-- What to do --
Output the entries below exactly, from the first line to the line holding "Task: Click the prompt", both included.

[Task input Boundary: Start]

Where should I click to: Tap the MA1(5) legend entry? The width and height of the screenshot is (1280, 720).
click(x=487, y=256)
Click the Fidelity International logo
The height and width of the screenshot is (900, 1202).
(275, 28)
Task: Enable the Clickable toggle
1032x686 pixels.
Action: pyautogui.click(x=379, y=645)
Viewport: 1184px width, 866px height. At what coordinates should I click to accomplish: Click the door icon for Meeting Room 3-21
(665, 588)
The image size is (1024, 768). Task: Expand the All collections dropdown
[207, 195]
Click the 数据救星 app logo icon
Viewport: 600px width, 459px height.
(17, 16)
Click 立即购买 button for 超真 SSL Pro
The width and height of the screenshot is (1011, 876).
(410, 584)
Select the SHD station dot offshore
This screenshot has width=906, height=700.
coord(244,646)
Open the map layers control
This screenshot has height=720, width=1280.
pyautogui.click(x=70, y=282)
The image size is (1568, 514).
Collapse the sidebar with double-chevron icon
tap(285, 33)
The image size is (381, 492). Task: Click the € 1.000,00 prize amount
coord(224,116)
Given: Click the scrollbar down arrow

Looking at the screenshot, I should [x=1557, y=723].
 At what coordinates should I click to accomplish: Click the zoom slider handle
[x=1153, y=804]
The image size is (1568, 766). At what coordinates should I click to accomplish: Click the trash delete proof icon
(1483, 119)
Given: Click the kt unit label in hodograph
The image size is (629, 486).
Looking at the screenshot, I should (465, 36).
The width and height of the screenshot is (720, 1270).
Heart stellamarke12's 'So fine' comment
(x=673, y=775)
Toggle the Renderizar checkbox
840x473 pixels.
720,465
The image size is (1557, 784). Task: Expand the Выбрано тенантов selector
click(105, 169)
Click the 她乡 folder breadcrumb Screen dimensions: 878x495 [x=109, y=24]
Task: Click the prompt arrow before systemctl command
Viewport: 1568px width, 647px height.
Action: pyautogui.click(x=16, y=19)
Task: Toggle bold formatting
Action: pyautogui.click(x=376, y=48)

[Task input Boundary: End]

-- Solution to the exercise --
Where should I click to: Tap the MA1(5) legend entry? The width and height of the screenshot is (1280, 720).
click(x=487, y=256)
Click the Fidelity International logo
The height and width of the screenshot is (900, 1202).
(275, 28)
Task: Enable the Clickable toggle
1032x686 pixels.
Action: pyautogui.click(x=379, y=645)
Viewport: 1184px width, 866px height. At what coordinates should I click to accomplish: Click the door icon for Meeting Room 3-21
(665, 588)
The image size is (1024, 768). Task: Expand the All collections dropdown
[207, 195]
Click the 数据救星 app logo icon
Viewport: 600px width, 459px height.
(17, 16)
Click 立即购买 button for 超真 SSL Pro
The width and height of the screenshot is (1011, 876).
(410, 584)
Select the SHD station dot offshore
This screenshot has width=906, height=700.
coord(244,646)
Open the map layers control
This screenshot has height=720, width=1280.
pyautogui.click(x=70, y=282)
The image size is (1568, 514).
Collapse the sidebar with double-chevron icon
tap(285, 33)
The image size is (381, 492). Task: Click the € 1.000,00 prize amount
coord(224,116)
Given: Click the scrollbar down arrow

Looking at the screenshot, I should [x=1557, y=723].
 At what coordinates should I click to accomplish: Click the zoom slider handle
[x=1153, y=804]
The image size is (1568, 766). At what coordinates should I click to accomplish: Click the trash delete proof icon
(1483, 119)
Given: Click the kt unit label in hodograph
The image size is (629, 486).
Looking at the screenshot, I should (465, 36).
The width and height of the screenshot is (720, 1270).
Heart stellamarke12's 'So fine' comment
(x=673, y=775)
Toggle the Renderizar checkbox
840x473 pixels.
720,465
The image size is (1557, 784). Task: Expand the Выбрано тенантов selector
click(105, 169)
Click the 她乡 folder breadcrumb Screen dimensions: 878x495 [x=109, y=24]
Task: Click the prompt arrow before systemctl command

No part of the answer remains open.